August 26, 2016
Vaibhav Puranik is director of engineering, big data at GumGum.
Ken Weiner is CTO of GumGum.
Vaibhav Puranik and Ken Weiner of GumGum discuss the challenges and benefits of open source databases for in-image advertising.
PwC: What does GumGum do?
Ken Weiner: GumGum sells advertising via its in-image ad platform to brand advertisers in the Fortune 500. In-image advertising is a hybrid between display and native advertising; it’s a way to overlay ads on a photo or an image. These ads are usually contextually targeted to complement the images.
GumGum works with a few thousand publishers, and that’s how we secure our digital inventory. We’re basically able to sell ad impressions on images to different advertisers and agencies.
PwC: How are NoSQL databases important to your business?
Ken Weiner: For GumGum to target ads properly, we need an understanding of all of the photos and images that we see on websites and of all of the pages that those photos fit on. We also need some anonymous targeting data that we might associate with all the users who look at all those photos and images. So we need a large database to look up information that we’ve already computed about each photo, each page, and each user. Our ad server uses that information in real time to make decisions about which ads to serve.

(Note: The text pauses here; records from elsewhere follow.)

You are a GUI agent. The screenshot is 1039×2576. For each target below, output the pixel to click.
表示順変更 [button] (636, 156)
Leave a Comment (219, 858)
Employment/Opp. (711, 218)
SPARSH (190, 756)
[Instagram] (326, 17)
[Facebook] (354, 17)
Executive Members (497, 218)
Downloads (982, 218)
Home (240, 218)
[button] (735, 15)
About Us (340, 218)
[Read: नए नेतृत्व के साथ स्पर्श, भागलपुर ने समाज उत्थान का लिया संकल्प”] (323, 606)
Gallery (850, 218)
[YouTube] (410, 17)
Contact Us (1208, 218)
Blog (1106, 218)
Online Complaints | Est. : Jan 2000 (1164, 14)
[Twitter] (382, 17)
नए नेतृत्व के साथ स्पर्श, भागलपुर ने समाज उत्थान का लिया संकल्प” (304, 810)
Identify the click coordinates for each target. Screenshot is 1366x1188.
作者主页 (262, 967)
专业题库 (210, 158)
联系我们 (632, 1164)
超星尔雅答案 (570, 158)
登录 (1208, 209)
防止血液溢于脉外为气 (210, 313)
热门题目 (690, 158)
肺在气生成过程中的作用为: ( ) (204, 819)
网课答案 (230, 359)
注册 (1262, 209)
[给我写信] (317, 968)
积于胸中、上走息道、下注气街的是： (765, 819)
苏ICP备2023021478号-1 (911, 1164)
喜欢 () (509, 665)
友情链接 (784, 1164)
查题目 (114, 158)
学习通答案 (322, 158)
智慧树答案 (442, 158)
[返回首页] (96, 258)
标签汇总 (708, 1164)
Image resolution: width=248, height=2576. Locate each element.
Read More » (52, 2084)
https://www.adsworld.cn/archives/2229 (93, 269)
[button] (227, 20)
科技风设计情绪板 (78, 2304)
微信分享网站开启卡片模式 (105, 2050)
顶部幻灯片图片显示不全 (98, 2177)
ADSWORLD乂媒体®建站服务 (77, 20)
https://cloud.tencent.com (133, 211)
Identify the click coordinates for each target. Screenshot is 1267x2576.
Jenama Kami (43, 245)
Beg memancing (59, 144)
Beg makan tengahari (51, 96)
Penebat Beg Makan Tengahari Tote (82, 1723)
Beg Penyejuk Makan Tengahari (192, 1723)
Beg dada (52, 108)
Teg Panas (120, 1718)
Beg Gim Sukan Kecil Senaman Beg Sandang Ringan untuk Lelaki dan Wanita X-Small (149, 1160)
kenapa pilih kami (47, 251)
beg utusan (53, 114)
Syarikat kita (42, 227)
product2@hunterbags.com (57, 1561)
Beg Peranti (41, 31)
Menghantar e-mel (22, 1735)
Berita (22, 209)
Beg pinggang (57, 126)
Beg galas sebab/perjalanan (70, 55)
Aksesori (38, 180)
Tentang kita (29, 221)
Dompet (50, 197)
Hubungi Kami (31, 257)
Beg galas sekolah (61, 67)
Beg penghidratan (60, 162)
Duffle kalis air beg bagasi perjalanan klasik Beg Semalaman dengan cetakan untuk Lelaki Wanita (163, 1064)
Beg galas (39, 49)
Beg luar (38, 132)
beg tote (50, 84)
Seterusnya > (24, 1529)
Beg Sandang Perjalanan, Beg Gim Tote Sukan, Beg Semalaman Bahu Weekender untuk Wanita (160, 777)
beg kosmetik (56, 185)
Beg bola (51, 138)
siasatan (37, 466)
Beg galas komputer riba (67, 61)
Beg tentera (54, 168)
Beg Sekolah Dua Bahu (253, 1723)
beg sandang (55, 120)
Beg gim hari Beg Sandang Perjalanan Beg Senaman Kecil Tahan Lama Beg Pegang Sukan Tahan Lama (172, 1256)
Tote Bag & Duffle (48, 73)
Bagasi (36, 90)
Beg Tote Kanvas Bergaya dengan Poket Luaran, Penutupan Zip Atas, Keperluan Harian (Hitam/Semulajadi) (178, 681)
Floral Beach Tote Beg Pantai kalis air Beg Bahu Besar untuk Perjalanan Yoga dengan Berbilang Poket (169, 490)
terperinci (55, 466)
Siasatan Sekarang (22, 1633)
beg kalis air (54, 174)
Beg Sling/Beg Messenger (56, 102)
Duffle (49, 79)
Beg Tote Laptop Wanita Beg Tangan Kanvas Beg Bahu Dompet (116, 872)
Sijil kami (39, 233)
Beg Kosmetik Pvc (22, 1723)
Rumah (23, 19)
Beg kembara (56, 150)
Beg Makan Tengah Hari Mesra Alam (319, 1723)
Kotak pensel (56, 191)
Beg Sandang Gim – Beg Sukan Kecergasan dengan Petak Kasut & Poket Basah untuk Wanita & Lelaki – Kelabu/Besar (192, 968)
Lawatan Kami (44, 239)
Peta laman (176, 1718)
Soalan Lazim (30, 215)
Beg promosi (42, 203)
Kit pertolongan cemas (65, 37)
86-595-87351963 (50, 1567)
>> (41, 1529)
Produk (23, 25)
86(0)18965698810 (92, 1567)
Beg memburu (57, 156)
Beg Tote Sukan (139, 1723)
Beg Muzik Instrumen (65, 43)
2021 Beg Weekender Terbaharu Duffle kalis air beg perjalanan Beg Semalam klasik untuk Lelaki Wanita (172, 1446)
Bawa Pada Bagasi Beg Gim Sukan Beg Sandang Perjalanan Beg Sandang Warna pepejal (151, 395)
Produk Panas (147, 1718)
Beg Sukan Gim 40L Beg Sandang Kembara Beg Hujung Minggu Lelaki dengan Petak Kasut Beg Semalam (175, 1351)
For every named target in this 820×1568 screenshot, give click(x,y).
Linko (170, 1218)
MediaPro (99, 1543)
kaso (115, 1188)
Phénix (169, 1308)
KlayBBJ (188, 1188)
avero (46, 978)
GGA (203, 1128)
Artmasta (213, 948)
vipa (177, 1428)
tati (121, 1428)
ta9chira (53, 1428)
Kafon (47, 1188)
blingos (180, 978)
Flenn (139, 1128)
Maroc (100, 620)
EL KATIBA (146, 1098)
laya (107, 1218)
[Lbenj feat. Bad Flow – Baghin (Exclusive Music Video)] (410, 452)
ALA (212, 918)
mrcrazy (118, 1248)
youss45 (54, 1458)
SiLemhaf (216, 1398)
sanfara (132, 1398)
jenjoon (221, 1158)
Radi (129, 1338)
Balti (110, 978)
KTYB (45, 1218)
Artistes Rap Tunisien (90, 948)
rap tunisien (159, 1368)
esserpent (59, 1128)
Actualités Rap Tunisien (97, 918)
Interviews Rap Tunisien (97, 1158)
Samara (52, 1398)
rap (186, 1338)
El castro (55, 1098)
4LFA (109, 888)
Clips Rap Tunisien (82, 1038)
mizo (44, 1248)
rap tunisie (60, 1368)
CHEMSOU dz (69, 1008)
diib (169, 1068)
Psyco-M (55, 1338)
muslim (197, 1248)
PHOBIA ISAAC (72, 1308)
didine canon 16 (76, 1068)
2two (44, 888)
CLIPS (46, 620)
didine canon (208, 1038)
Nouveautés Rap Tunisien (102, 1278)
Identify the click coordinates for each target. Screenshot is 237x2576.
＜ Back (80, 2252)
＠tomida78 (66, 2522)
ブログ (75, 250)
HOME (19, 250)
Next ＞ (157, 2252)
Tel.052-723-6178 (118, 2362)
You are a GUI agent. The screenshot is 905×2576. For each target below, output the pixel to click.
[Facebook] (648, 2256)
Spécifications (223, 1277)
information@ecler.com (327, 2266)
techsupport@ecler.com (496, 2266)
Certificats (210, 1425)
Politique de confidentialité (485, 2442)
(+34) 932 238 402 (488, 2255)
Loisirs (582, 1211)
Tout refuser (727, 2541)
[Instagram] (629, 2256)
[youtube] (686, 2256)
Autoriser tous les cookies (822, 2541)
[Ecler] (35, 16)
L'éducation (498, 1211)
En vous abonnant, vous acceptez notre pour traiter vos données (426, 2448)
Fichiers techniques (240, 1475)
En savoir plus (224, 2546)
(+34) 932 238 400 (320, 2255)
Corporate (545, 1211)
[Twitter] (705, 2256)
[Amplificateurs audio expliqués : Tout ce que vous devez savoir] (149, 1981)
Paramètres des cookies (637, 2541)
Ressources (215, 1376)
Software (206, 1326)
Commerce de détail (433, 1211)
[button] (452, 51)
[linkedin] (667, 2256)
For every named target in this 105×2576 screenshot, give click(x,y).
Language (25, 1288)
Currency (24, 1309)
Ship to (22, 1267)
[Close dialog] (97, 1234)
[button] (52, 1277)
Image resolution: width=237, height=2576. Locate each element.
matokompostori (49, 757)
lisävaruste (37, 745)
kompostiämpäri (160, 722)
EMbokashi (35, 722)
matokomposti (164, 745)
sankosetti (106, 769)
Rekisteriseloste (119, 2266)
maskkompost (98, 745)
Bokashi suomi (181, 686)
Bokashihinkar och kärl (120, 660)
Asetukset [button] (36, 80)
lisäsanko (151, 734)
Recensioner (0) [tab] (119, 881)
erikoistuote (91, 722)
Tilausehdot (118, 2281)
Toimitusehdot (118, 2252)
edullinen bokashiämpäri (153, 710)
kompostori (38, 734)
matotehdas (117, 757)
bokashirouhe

Vaibhav Puranik: To give an example, a photograph of actress Jennifer Lawrence might appear on a particular web page. Our software recognizes automatically that this is Jennifer Lawrence’s photograph. Once it does, we can display a trailer ad for The Hunger Games on that photograph.
PwC: And you store that information in the NoSQL database?
Vaibhav Puranik: In an Apache Cassandra database, we save the information that this particular photo is of Jennifer Lawrence. And then we can use that information in real time to serve the ads.
PwC: Is latency another factor?
Ken Weiner: Yes, it’s definitely a factor. Low latency is very important to any advertising, because a user’s attention is fleeting. If the ad isn’t served really close in time to when the image appears, it may never be seen. So we must select and show ads to users in as little time as possible. GumGum also participates in real-time bidding integrations with other companies, where we have only milliseconds to make decisions and to figure out what ad we’ll serve.
PwC: What was the challenge GumGum faced that caused you to move to a NoSQL database such as Cassandra?
Vaibhav Puranik: In 2013, we were using another NoSQL database called HBase. HBase uses the Hadoop Distributed File System [HDFS] and ZooKeeper. HBase runs multiple processes on a node [region server], so whenever there was a problem, we didn’t know whether the HBase processes, the Hadoop processes, or something else caused the problem. To maintain HBase, you must maintain three or four pieces of software together, whereas with Cassandra, we have just one simple process running on every single node.
PwC: How do you query the data in Cassandra?
Vaibhav Puranik: We have apps that would query the data programmatically. For ad hoc purposes, we use a tool called Presto, which allows us to write SQL [structured query language] queries.
PwC: Are you also looking at in-memory databases?
Vaibhav Puranik: One other thing we are looking into is how we could use Apache Spark in conjunction with Cassandra. Spark would allow ad hoc querying on top of Cassandra. Spark can load Cassandra data into memory and then execute really, really fast queries on top of it. Because Spark can work in memory, it can perform 100 times faster. Spark can also provide a query processing engine for Cassandra.
PwC: Does Cassandra come with an in-memory capability to begin with?
Vaibhav Puranik: Cassandra does come with in-memory capability in its enterprise version. Unfortunately, we are not using that enterprise version right now, but rather the Apache license version of Cassandra. I know people who are using the enterprise version, and they’re pretty happy with it.
PwC: If you went back in time 10 years and you didn’t have access to these NoSQL options, what would you have done? How dependent are you on the new big data technologies just to execute your business models?
Ken Weiner: I think it might have been possible to do 10 years ago, but it wasn’t as cost-effective. There were solutions back then for big, vertically powered databases, and you could get a really powerful, expensive, single machine. But beyond a certain point, I’m not sure exactly how that would have worked out.
Vaibhav Puranik: The reason data is growing so fast is that you can store it and process it in cheaper ways. Ten years ago, most companies would not process that much data because the cost of processing that data was too high. And now they are processing much more data, because they can do it less expensively.